The Artemis mission is using Nasa’s brand new Space Launch System, which is the most powerful rocket ever – similar in design to the Saturn V rockets that sent a dozen Apollo astronauts to the Moon. Like its predecessors, the Artemis booster combines liquid hydrogen and oxygen to create enormous lifting power before falling into the ocean, never to be used again. Each launch therefore carries an estimated cost of between $2 billion (£1.7 billion) and $4 billion (£3.4 billion).
This is unlike its SpaceX competitor “Starship”, which enables the company to recover and reuse the first stage.
The benefits of robotics
Advances in robotic exploration are exemplified by the suite of rovers on Mars, where Perseverance, Nasa’s latest prospector, can drive itself through rocky terrain with only limited guidance from Earth. Improvements in sensors and artificial intelligence (AI) will further enable the robots themselves to identify particularly interesting sites, from which to gather samples for return to Earth.

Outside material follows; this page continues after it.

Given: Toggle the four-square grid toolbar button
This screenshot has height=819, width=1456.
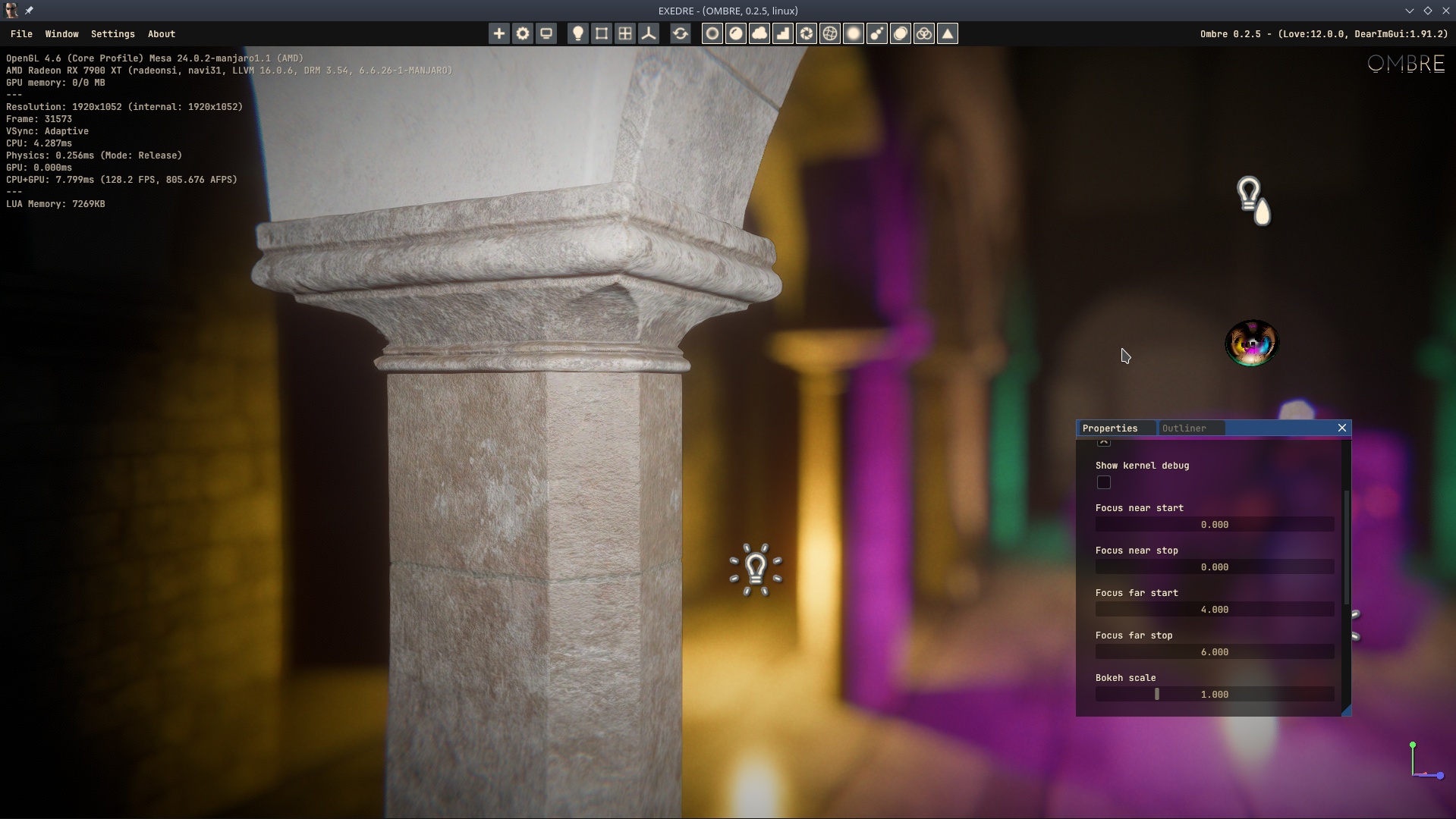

Within the next one or two decades, robotic exploration of the Martian surface could be almost entirely autonomous, with human presence offering little advantage. Similarly, engineering projects – such as astronomers’ dream of constructing a large radio telescope on the far side of the Moon, which is free of interference from Earth – no longer require human intervention. Such projects can be entirely constructed by robots.
Instead of astronauts, who need a well-equipped place to live if they’re required for construction purposes, robots can remain permanently at their work site. Likewise, if mining of lunar soil or asteroids for rare materials became economically viable, this also could be done more cheaply and safely with robots.
Robots could also explore Jupiter, Saturn and their fascinatingly diverse moons with little additional expense, since journeys of several years present little more challenge to a robot than the six-month voyage to Mars. Some of these moons could in fact harbor life in their sub-surface oceans.
Even if we could send humans there, it might be a bad idea as they could contaminate these worlds with microbes form Earth.
The Apollo astronauts were heroes. They accepted high risks and pushed technology to the limit. In comparison, short trips to the Moon in the 2020s, despite the $90-billion cost of the Artemis program, will seem almost routine.
Something more ambitious, such as a Mars landing, will be required to elicit Apollo-scale public enthusiasm. But such a mission, including provisions and the rocketry for a return trip, could well cost Nasa a trillion dollars – questionable spending when we’re dealing with a climate crisis and poverty on Earth. The steep price tag is a result of a “safety culture” developed by Nasa in recent years in response to public attitudes.